Dec 7, 2013
The Money Melodrama in Washington
Posted on Jul 26, 2011
Stating the obvious: Politicians know politics; that’s their business. Business is not their business, and any discussion about American presidents and economics has to begin with this discouraging word: American politicians, with a very small number of exceptions, don’t know anything about economics.
In Washington, during the deficit debates for the past few weeks, politicians are guessing—as I think most economists and pundits are—and they seize on almost any deficit idea that sounds good at the time. It has been ever thus: A mainstream American conservative, Richard Nixon, blurts out that we are all Keynesians now, and a mainstream American liberal, Bill Clinton, declares that the era of big government is over. And a more fundamental conservative, Ronald Reagan, grabs onto the thinking of an unknown economist able to write everything he knows on a napkin.
When President Reagan, who loved to brag that he was an economics major in college, picked up Arthur Laffer’s “supply side” napkin—a sort of fortune cookie that said the lower marginal tax rates are, the higher government revenues will be—both Reaganomics and our current econochaos were born. Instinctively, Reagan, one damned good politician, realized that there was something on the table that looked very much like a free lunch.
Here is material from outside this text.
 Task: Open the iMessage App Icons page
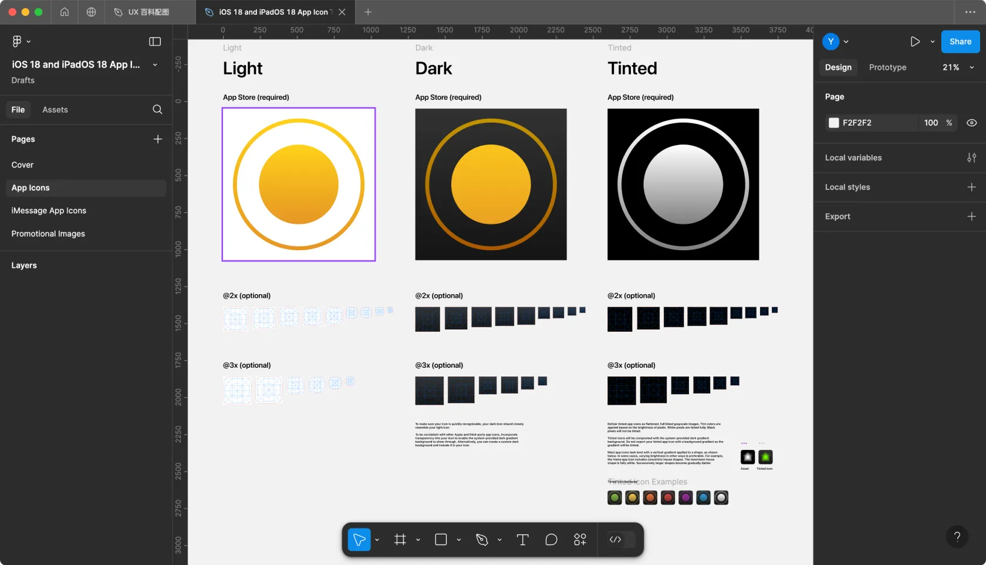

Once upon a time it had been called “trickle-down economics”—if the rich got richer, everyone else would play in the crumbs under the table.
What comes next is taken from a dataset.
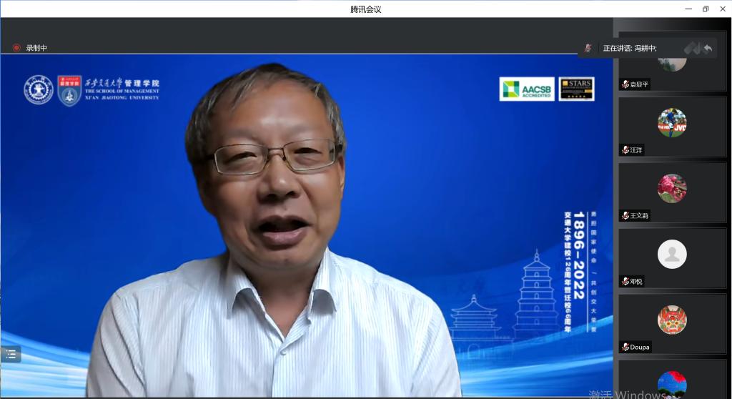Click muted mic icon next to 汪洋

click(625, 150)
That was really no different from John F. Kennedy’s idea that a rising tide lifts all boats. His single change to a budget proposal by Walter Heller, his house economist, was to make the cover of the printed program a darker blue. Usually, hopeful words and rosy budget scenarios satisfy the public, at least until after the election.
After four months in office, Reagan told the Congress: “High taxes and excess spending created our present economic mess. More of the same will not cure the hardship, anxiety and discouragement it has imposed on the American people.” So, a man who made his political reputation by attacking “tax-and-spend” Democrats became president and invented “borrow-and-spend” Republicanism.
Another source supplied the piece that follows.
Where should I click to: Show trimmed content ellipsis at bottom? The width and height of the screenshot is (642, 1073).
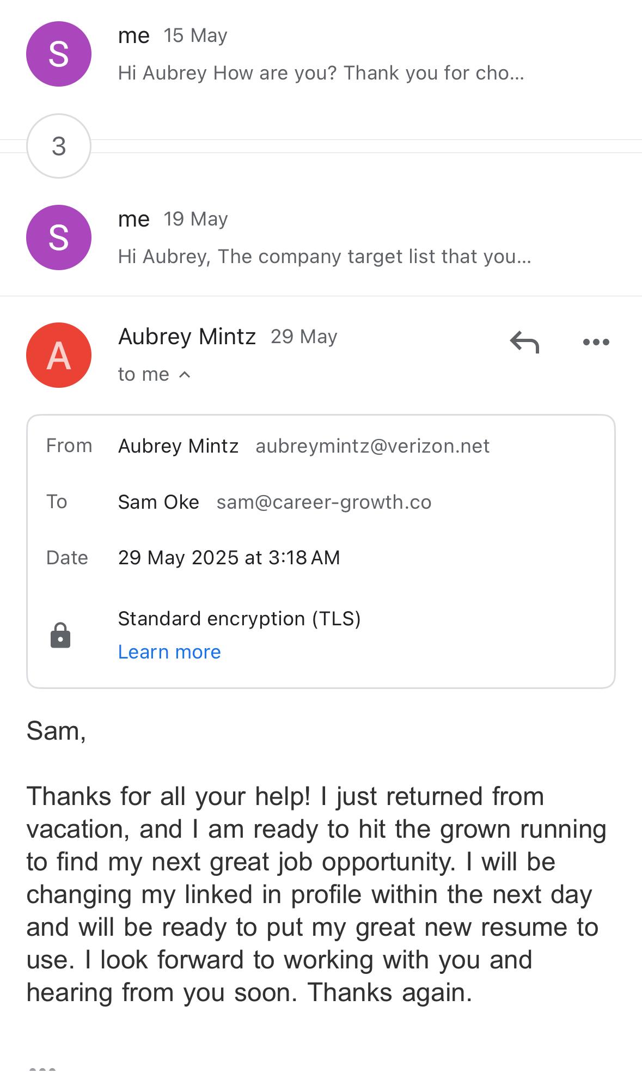point(42,1069)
This was called Reaganomics. Unfortunately, it did not work. When Reagan became president—and began to cut taxes—the federal deficit was 2.5 percent of the national economy. When he left, eight years later, the deficit was 5 percent of the economy. Interest payments on the debt jumped from $69 billion in 1981 to $169 billion in 1988. At the time, those were astonishing numbers, and they have exploded since.
That’s where we are now. The leaders of Reagan’s party—he would be a left-wing Republican now—seem to truly believe that they, and they alone, know the secret other politicians have sought: Reduce the deficit, balance the budget and save the republic.
That’s quite a reversal from only a few years ago when Vice President Richard Cheney said that, politically, Reagan had proved that deficits don’t matter. After all, Reagan ran up more debt than any of his predecessors and easily won re-election. This time they matter mightily, at least until 2012.
In the middle of Reagan’s 1984 campaign against Walter Mondale, James Baker, Reagan’s chief of staff, passed him a memo saying:
“The goal is to win re-election. ... That’s the big picture. Everything else is small picture. ... Taxes are a big-picture issue. If we want to win—and win big—the exigencies of the election force us to solemnly swear that Mondale is the tax-increase candidate and Ronald Reagan is the no-tax-increase candidate.” Then he ended the note by saying that after the election, Reagan could do whatever he wanted to do about abstractions like the deficit.
What Reagan did after the election was make Baker his secretary of the Treasury.